Deployment status check (check-deployment-status)
Each service is configured to maintain a specific number of Deployment replicas. The deployment status monitor checks the status of Deployment replicas that are associated with Cloud Pak for Data and reports any issues. A critical state indicates that the service does not have enough replicas.
StatefulSet status check (check-statefulset-status)
Each service is configured to maintain a specific number of StatefulSet replicas. The StatefulSet status monitor checks the status of StatefulSet replicas that are associated with Cloud Pak for Data and reports any issues. A critical state indicates that the service does not have enough replicas.
PVC status check (check-pvc-status)
A persistent volume claim (PVC) is a request for storage that meets specific criteria, such as a minimum size or a specific access mode. The PVC status monitor checks the status of the PVCs that are associated with Cloud Pak for Data and reports any issues. A critical state indicates that the PVC is not associated with a storage volume, which means that the service cannot store data.
Quota status check (check-quota-status)

An administrator set a vCPU quota and a memory quota for services or for the platform. The quota status monitor checks the quotas and requests that are associated with Cloud Pak for Data to determine whether services have sufficient resources to fulfill requests. A critical state indicates that the service has insufficient resources to fulfill requests.

For more information about setting quotas and thresholds, see Monitoring the platform.

Privileged monitors

The following monitors are installed when you install the privileged monitoring service. To install the privileged monitoring service, see Installing privileged monitors.

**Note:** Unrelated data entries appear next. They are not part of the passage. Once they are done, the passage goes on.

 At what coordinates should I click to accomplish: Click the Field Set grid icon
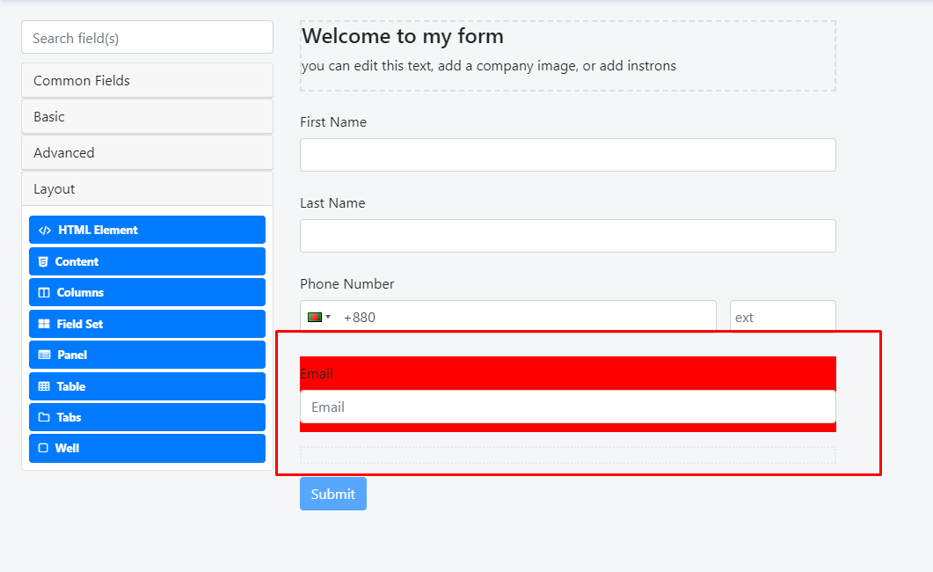[x=44, y=324]
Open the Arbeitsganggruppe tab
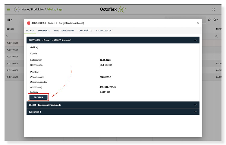The image size is (226, 145). point(64,31)
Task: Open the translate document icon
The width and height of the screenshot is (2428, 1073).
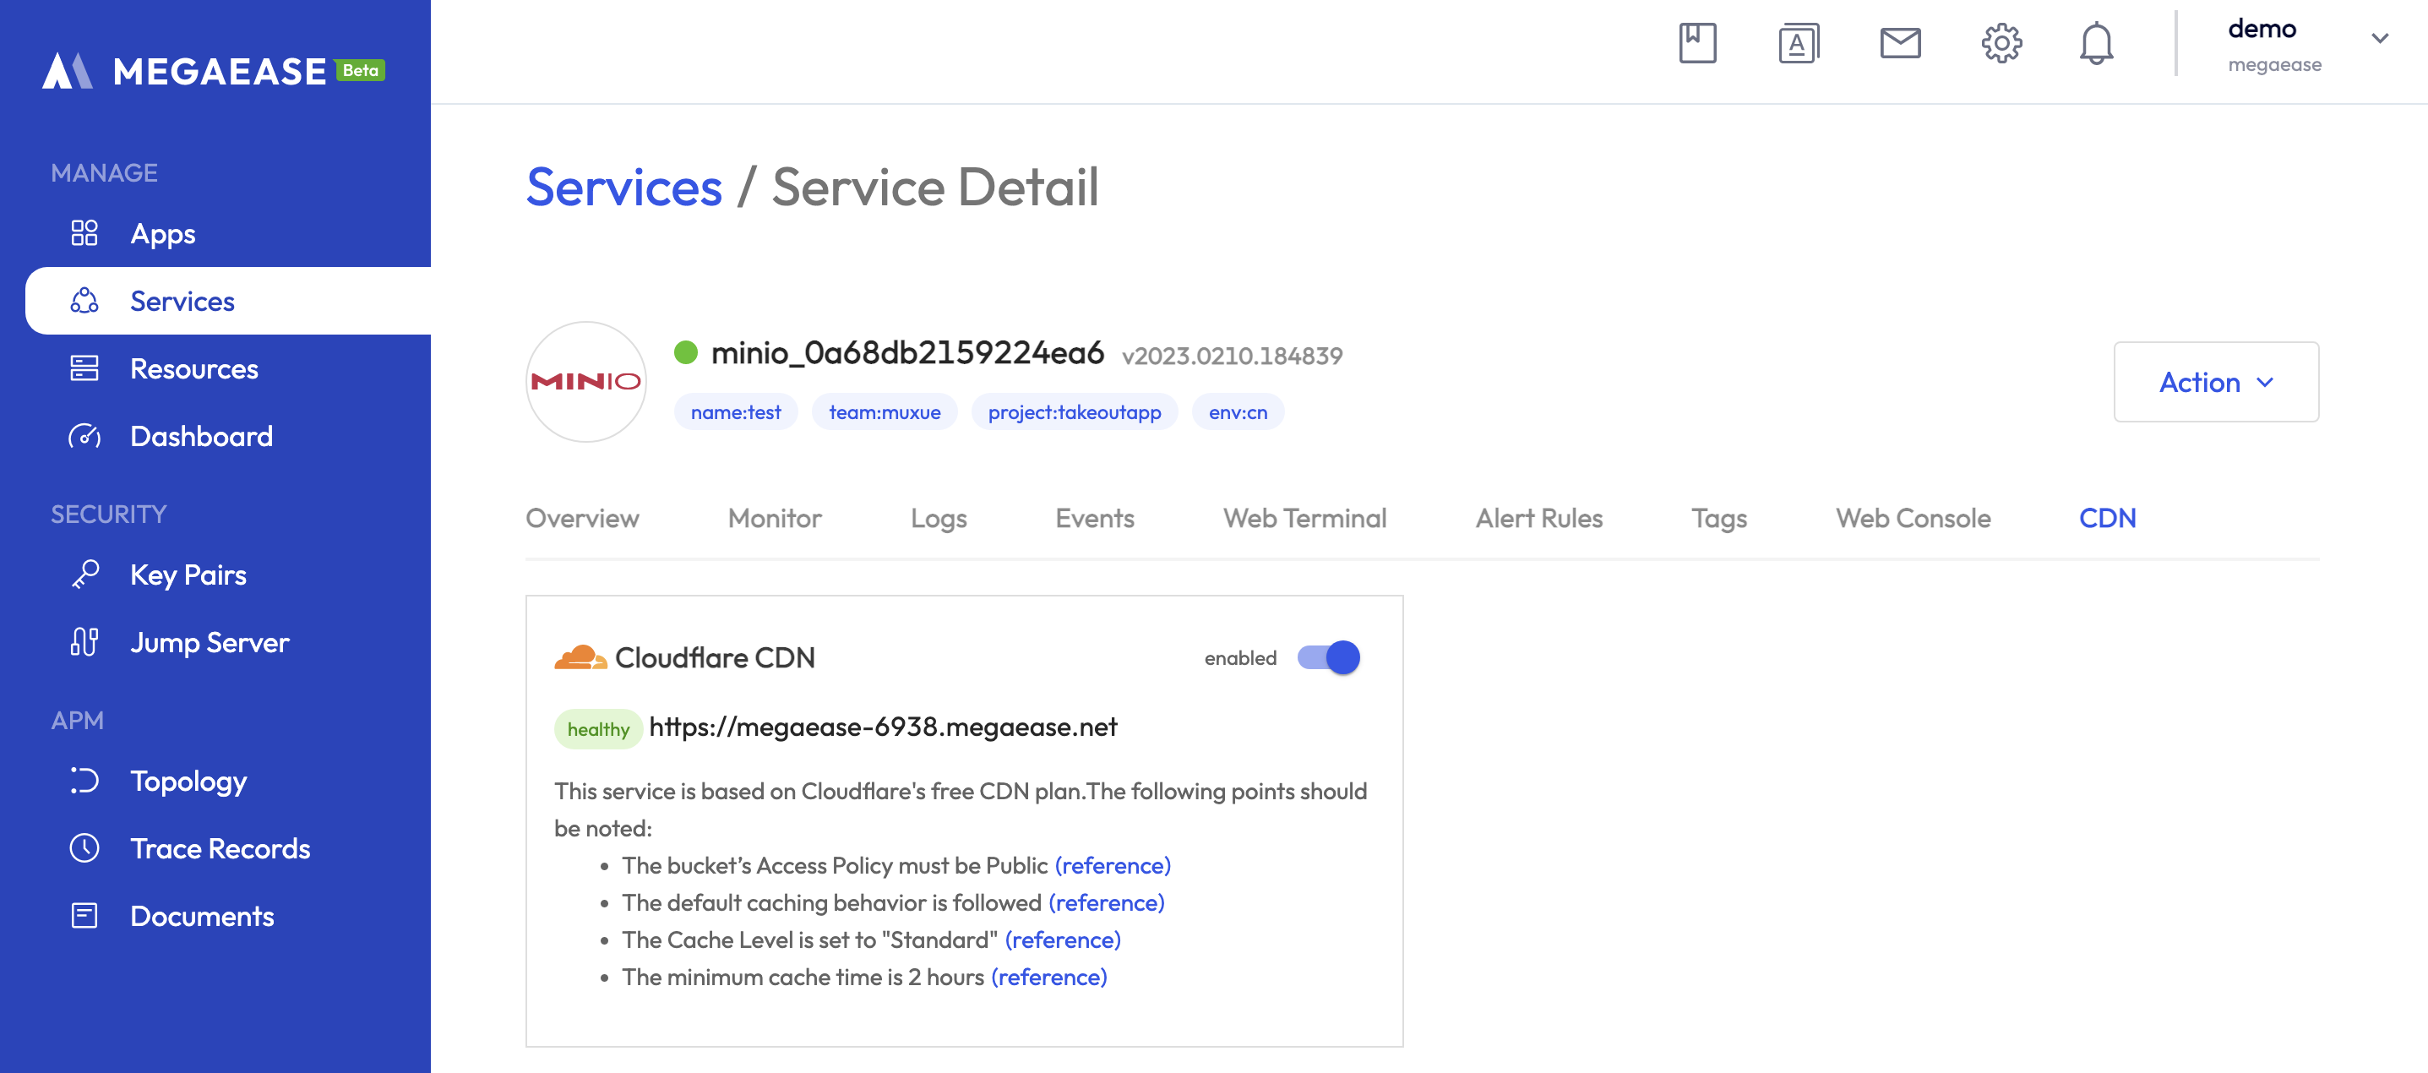Action: [1797, 43]
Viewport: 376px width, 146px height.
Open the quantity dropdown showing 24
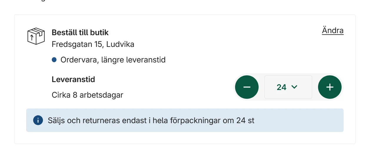tap(288, 87)
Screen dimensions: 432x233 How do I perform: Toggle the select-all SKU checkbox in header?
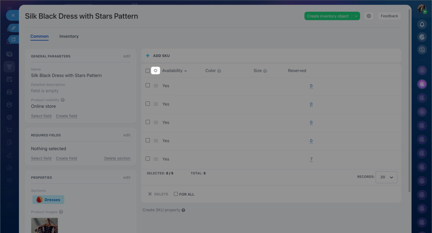click(147, 71)
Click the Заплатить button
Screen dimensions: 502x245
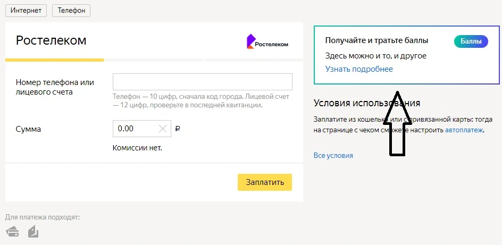[x=265, y=182]
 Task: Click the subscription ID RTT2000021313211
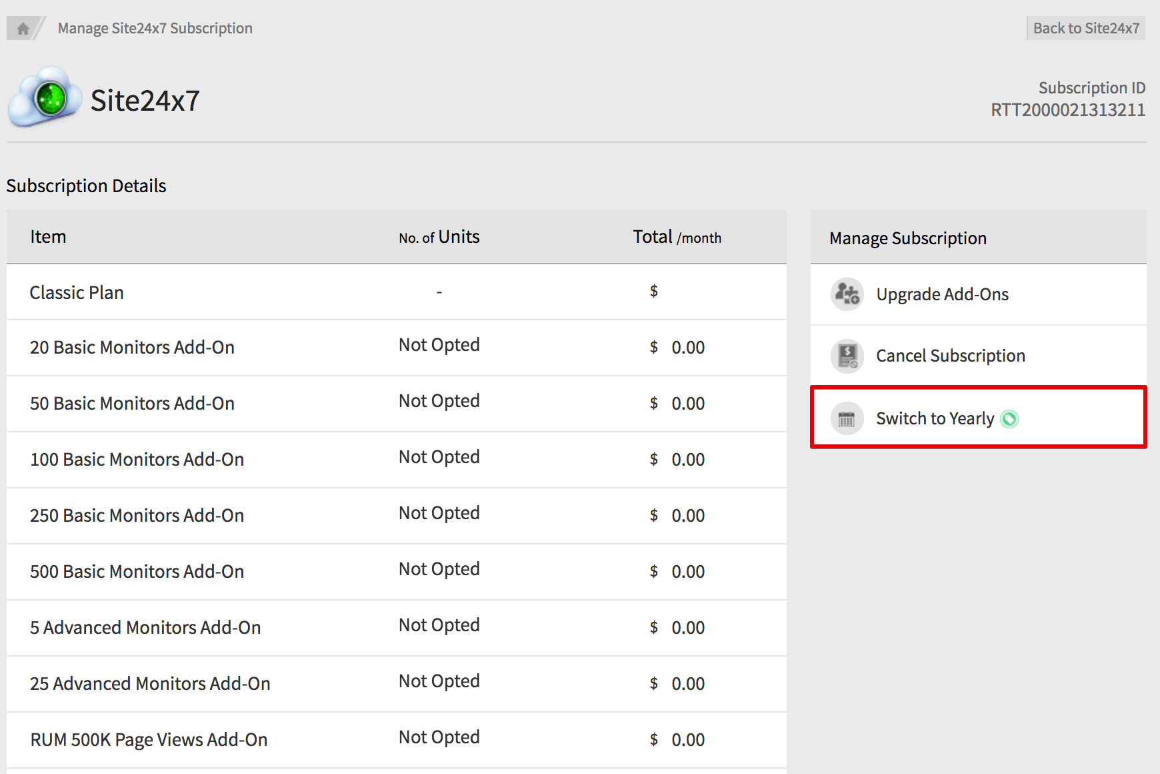(1067, 110)

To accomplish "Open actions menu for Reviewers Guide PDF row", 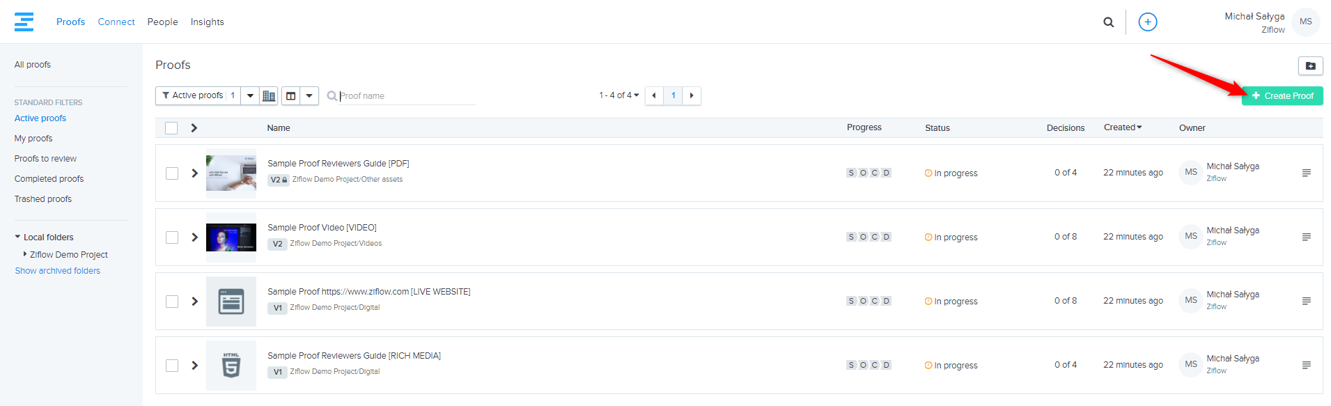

Node status check (check-node-status)
A node hosts the pods for services. The state of the cluster depends on the state of these nodes. The node status monitor checks the health and status of all nodes. A critical state indicates that one or more nodes are not in a ready state or are using too many resources.
Volume usage status check (check-volume-status)
A persistent volume claim (PVC) is a request for storage that meets specific criteria, such as a minimum size or a specific access mode. The volume usage status monitor checks the volume usage of PVCs. A warning or critical state indicates that the volume usage is exceeds a certain threshold.
Operator namespace status check (check-operator-namespace-status)
The operator namespace status monitor checks whether the resources in the operators project for the deployment are healthy. If you also want to check the status of the operators in the project where the scheduling service is installed, you must run the apply-privileged-monitoring-service command with the --cluster_component_ns=${PROJECT_SCHEDULING_SERVICE} option.
EDB cluster status check (check-edb-cluster-status)
The EDB cluster status monitor checks whether any instances of EDB Postgres that are associated with the deployment are healthy. For example, whether the database that Cloud Pak for Data uses to store metadata for the deployment is healthy.